They just figured out what clerical error was holding up my March paycheck and it was released today *yay*

I took in all my paperwork on the April paycheck that I should have received yesterday showing the payroll people the plethora of problems and it will be released April 9th. So things are looking up...slowly but surely.

I *will* have to go back to work. I will be there for 8 weeks. It is gut wrenching. I feel numb about it. Of the 8 weeks I'll be there we have the state testing for 2 of them and then the last week of school is all minimum days. I signed Leah up for daycare at the one where Jacob went to and reenrolled Jacob. Jacob will be going back a few days early to give me some time with just Leah and then Leah will start the 21st. After that I am *done* working. I will be staying home with the kids.

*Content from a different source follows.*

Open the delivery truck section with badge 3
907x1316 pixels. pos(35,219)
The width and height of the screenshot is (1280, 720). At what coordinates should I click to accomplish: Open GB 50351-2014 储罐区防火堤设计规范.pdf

We revamped our future plans to include a year *ish* near Chicago. DH and I both grew up near Chicago (DH downtown and me an hour south). My dad still lives in the house I grew up in and DH's parents still live in Chicago. We are *convinced* we get along better with our families when we aren't close, but we are going to give it a try...see if being close will be something we like and appreciate. My dad lives in a big ole house by himself now and so he created an apartment of sorts upstairs. We are going to stay there initially until we know where DH will be working. It will give us a chance to re-save up from some of the crud we've been through this year and to finish getting debt free. It will be good for the kids to be near grandparents..even if it is a temporary thing. Our families can be a little overwhelming. If we feel it's too much we will go ahead with our earlier plans of Colorado...but *after* DH gets his job. The biggest problem is we desperately want out of where we are, enough to move before we have a job...so that's why we are headed to family.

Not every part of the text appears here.